* [Goal of the exercise]: Transcribe, exactly as they appear, only the lines from the one holding "October 2020 (641, 1739)" through the end of the entries below.

+++

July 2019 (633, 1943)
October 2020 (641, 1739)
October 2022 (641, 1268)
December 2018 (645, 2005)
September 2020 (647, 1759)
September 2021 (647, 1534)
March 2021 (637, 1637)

+++

* [Exercise response]:
October 2020 (641, 1739)
October 2022 (641, 1268)
December 2018 (645, 2005)
September 2020 (647, 1759)
September 2021 (647, 1534)
March 2021 (637, 1637)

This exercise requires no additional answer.